[DO THIS]: Retype the data below word for word, keeping every line. Leave out the pictures.

═════ RAW DATA

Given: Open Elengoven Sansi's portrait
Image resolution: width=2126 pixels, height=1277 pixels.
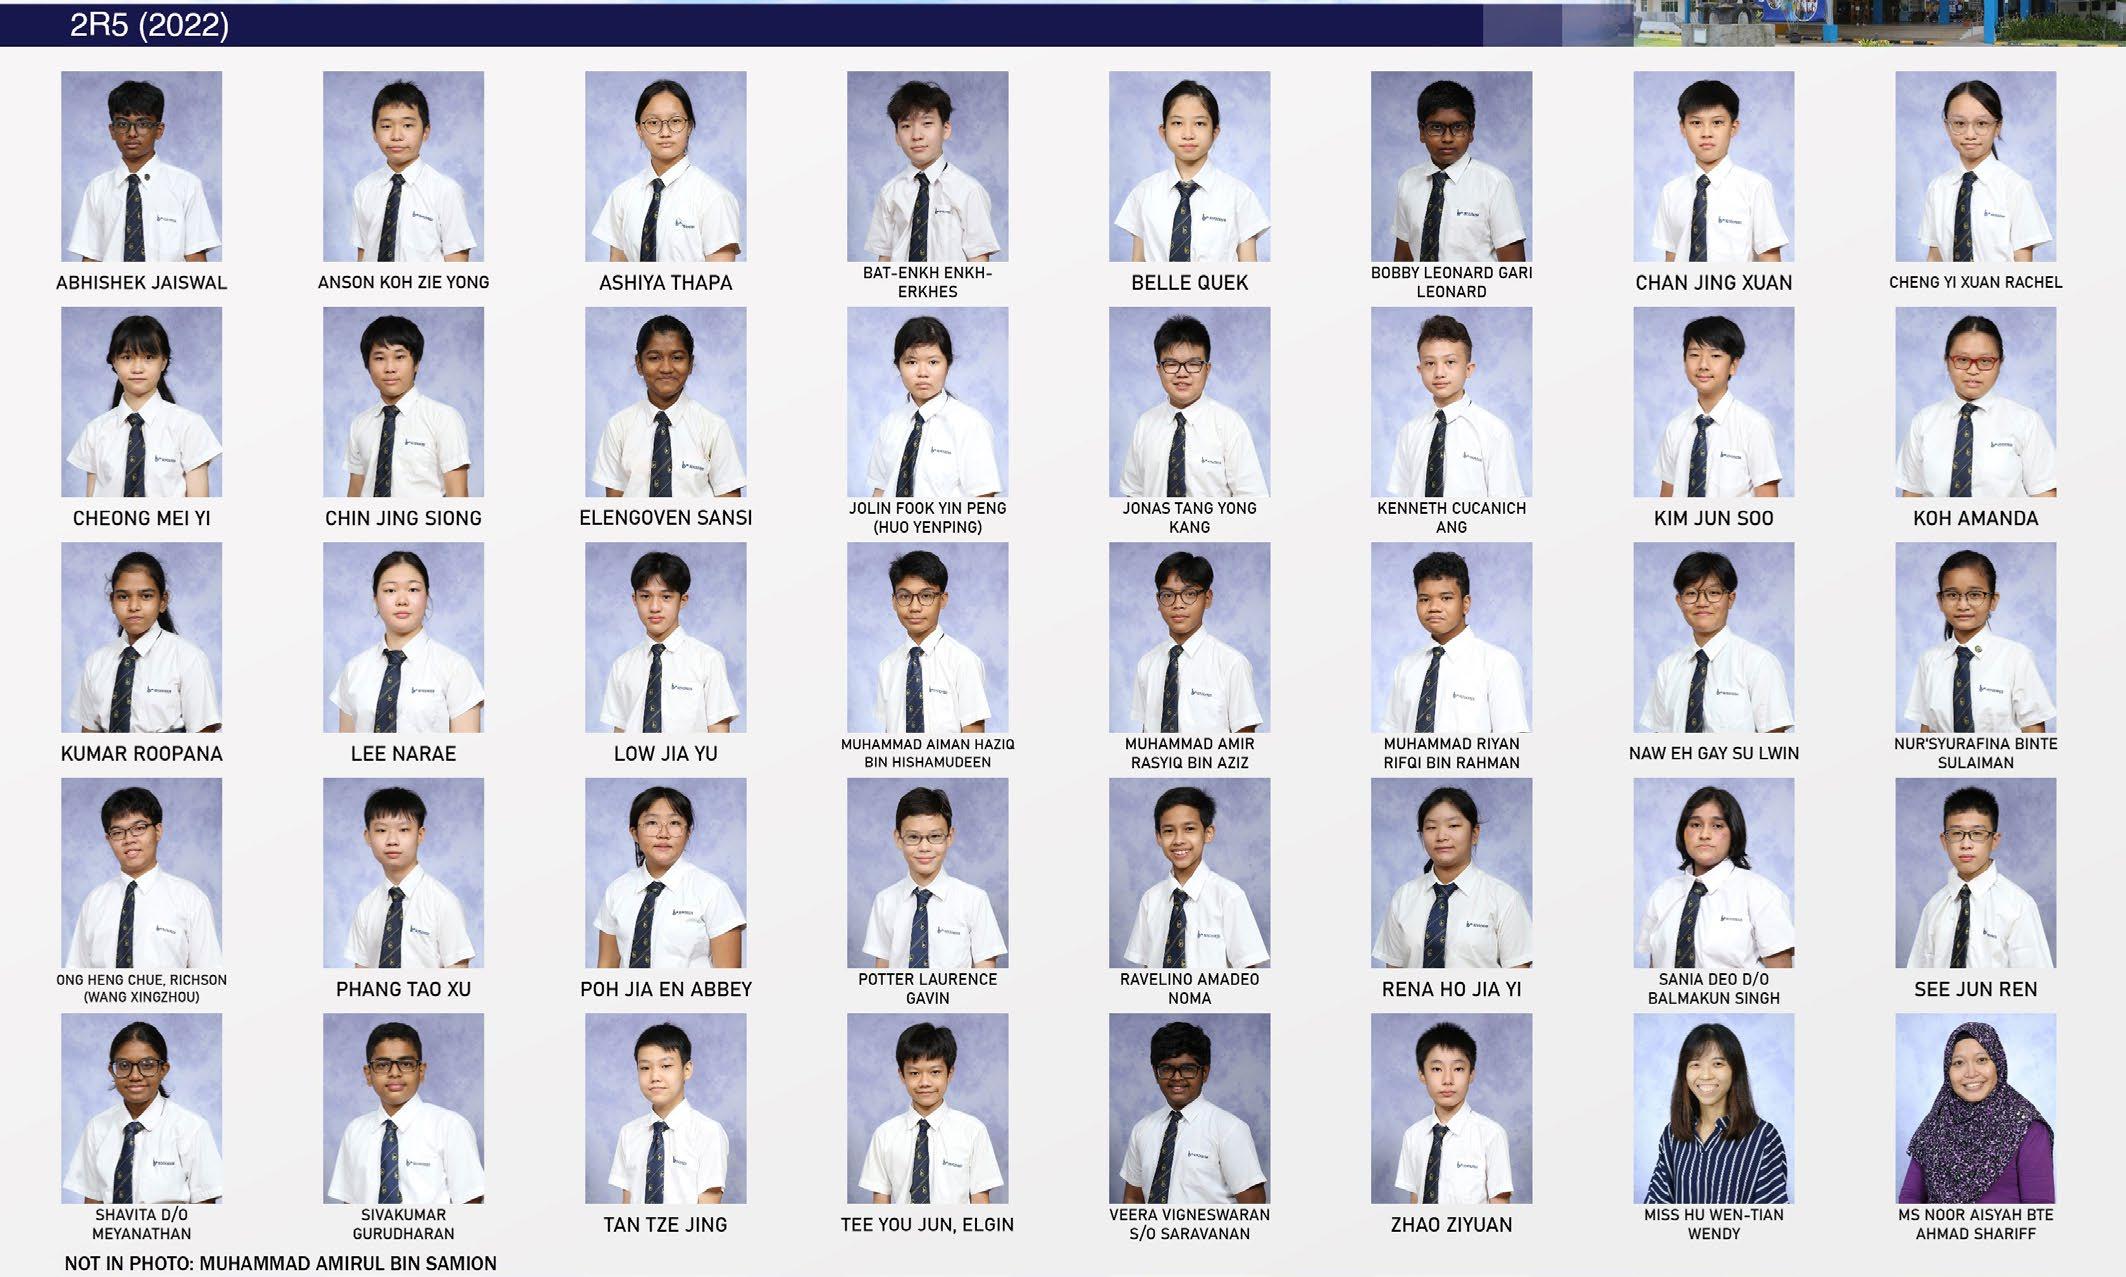Looking at the screenshot, I should [x=665, y=402].
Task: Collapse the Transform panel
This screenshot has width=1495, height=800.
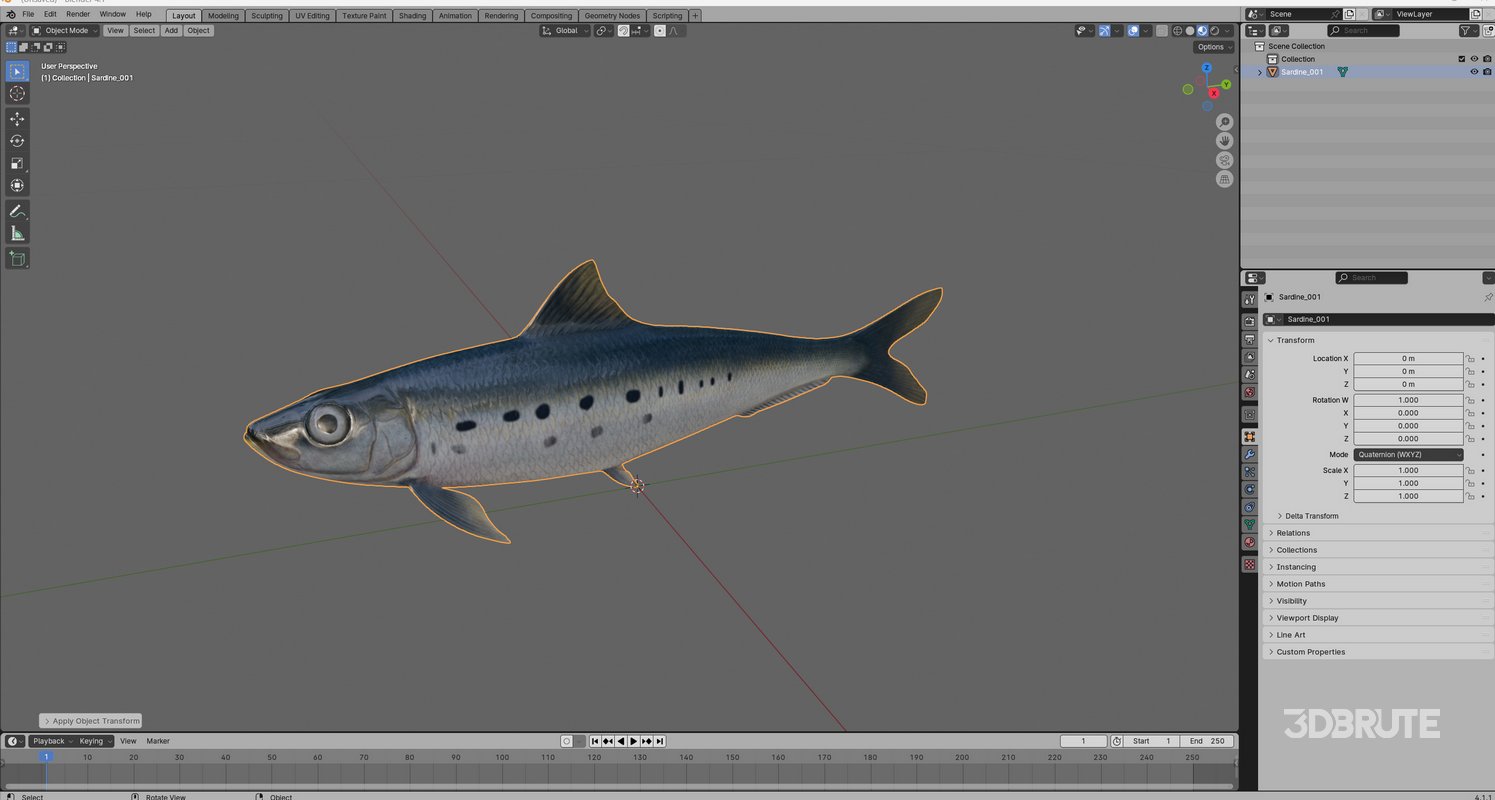Action: pyautogui.click(x=1295, y=340)
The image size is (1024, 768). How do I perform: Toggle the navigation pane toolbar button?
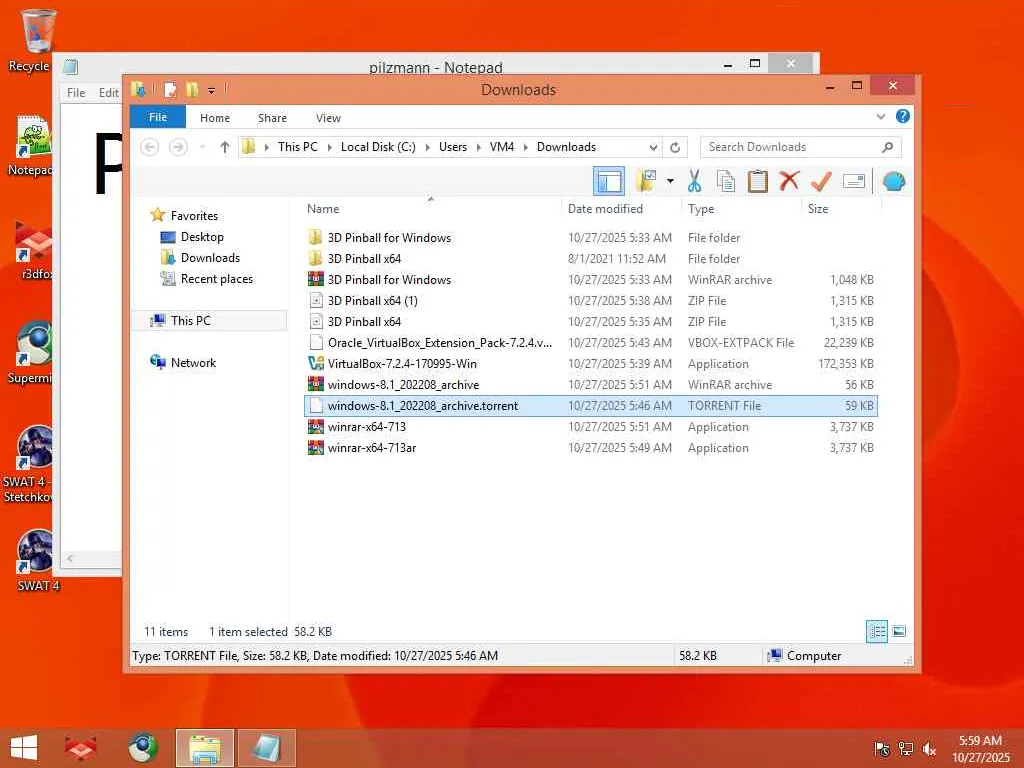pos(609,181)
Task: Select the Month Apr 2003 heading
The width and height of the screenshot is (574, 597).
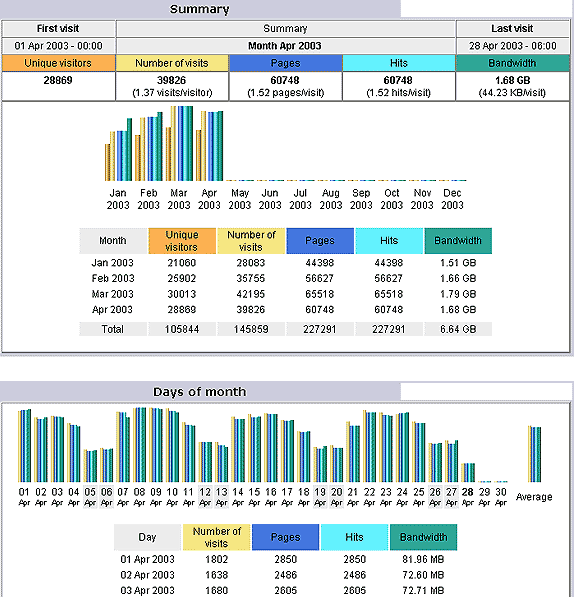Action: tap(285, 46)
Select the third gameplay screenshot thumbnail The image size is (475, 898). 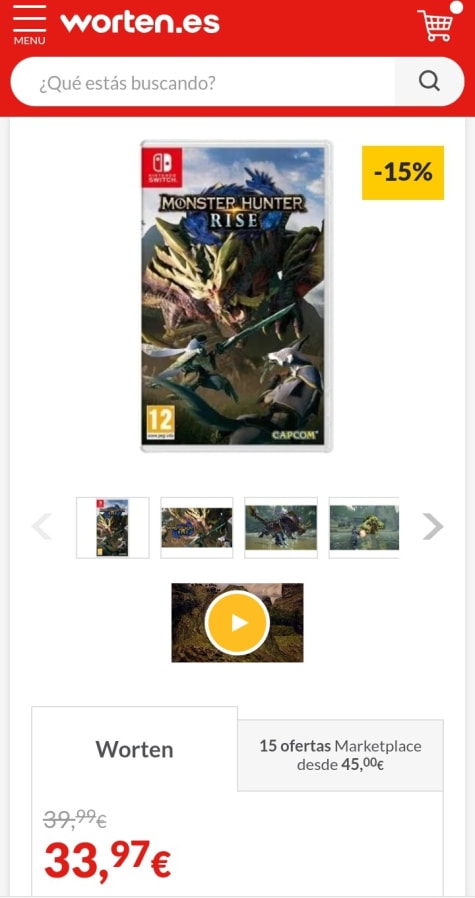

══════════

[FINISHED TASK]:
Given: Open Elengoven Sansi's portrait
Image resolution: width=2126 pixels, height=1277 pixels.
Looking at the screenshot, I should [x=665, y=402].
Task: Collapse the Transform panel
This screenshot has width=1495, height=800.
Action: pyautogui.click(x=1295, y=340)
The image size is (1024, 768). How do I perform: Toggle the navigation pane toolbar button?
pos(609,181)
Task: Select the Month Apr 2003 heading
The width and height of the screenshot is (574, 597).
Action: tap(285, 46)
Select the third gameplay screenshot thumbnail The image size is (475, 898). 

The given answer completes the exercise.